El afán de los regímenes autoritarios de contar los hechos del pasado de acuerdo con sus intereses es un hecho universal, y no parece existir límite temporal al respecto. Hace poco leía la curiosa noticia de que el Museo de Historia de Nantes ha renunciado a hacer una exposición sobre la Mongolia de Gengis Kan, el hombre que en el siglo XIII construyó uno de los imperios más vastos de la historia. El motivo de la renuncia ha sido la censura que quería ejercer China, de donde provienen buena parte de las piezas que se habían de exponer. Los representantes chinos querían incluso cambiar el topónimo Mongolia por «las estepas del norte de China». En el trasfondo hay, naturalmente, cuestiones de política actual: la llamada Mongolia interior es una de las regiones autónomas de China donde se está acentuando la presión unformizadora de Pekín. No hace mucho, precisamente, fueron noticia las protestas de la población mongola de la región contra la imposición de la cultura china y del chino mandarín en las escuelas. En septiembre hubo manifestaciones en toda la región, que todo parece indicar que será embestida por la misma apisonadora que actúa contra tibetanos y uigures. En este contexto, que se recuerde aquel mítico emperador medieval de mostachos finos es toda una amenaza a la integridad territorial china.
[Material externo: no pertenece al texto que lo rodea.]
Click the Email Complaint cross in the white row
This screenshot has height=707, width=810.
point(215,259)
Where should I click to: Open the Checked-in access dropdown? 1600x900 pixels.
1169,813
Todo esto sucede en torno al 12 de octubre, Día de la hispanidad, que llega con su ya tradicional pifia en el desfile. La actitud de los poderes españoles respecto a lo que sucedió en las Américas a partir de 1492 no es sustancialmente diferente a la de Turquía o China: negar la historia en nombre del amor a la patria, negar la historia en nombre de la negación de la diversidad. Aún recordamos cómo, con motivo del quinto centenario, el eslogan ‘encuentro de dos mundos’ hacía avergonzar a cualquier persona que se hubiera informado mínimamente de lo que había supuesto para las poblaciones americanas la llegada de los europeos. Más de cincuenta millones de indígenas murieron, la mayor parte debido a enfermedades, pero en muchos casos debido a otro tipo de heroicidades de los nueve conquistadores. Hay incluso evidencias geológicas: el abandono masivo de tierras de cultivo tuvo incidencia en las emisiones globales de dióxido de carbono y, por tanto, en el clima. Todo ello, en España, molesta. Si buscan por Internet, verán que la prensa madrileña continúa publicando regularmente crónicas que desmontan, dicen, lo que ellos llaman el «mito» o la «leyenda negra» de las muertes masivas. Y cuando las huestes de la extrema derecha exaltan de manera patética la conquista de América no hacen otra cosa que ejercer de versión extrema de lo que piensa mucha más gente. De lo que piensa el conglomerado institucional y cultural que se expresa a través de las sentencias del Supremo. Turquía, China, España: la vulgaridad de la exaltación nacional rancia, la ignominia de la ocultación.